- [TASK ITEM] Return exactly the line that contains "Select the REL tag" and all lines beneath it in the entries, through the very last one.

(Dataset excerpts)
● ● ● ●

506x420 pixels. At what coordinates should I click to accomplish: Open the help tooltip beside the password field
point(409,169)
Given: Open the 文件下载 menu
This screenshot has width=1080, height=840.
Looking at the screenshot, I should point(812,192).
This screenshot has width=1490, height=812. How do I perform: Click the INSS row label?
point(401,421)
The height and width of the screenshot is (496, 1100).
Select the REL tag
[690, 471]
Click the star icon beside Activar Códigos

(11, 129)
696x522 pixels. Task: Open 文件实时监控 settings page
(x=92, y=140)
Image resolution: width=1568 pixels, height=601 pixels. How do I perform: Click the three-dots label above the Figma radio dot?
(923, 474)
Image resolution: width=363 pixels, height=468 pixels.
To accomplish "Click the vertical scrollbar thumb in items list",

● ● ● ●

- [EXPECTED ANSWER]
Select the REL tag
[690, 471]
Click the star icon beside Activar Códigos

(11, 129)
696x522 pixels. Task: Open 文件实时监控 settings page
(x=92, y=140)
Image resolution: width=1568 pixels, height=601 pixels. How do I perform: Click the three-dots label above the Figma radio dot?
(923, 474)
Image resolution: width=363 pixels, height=468 pixels.
To accomplish "Click the vertical scrollbar thumb in items list",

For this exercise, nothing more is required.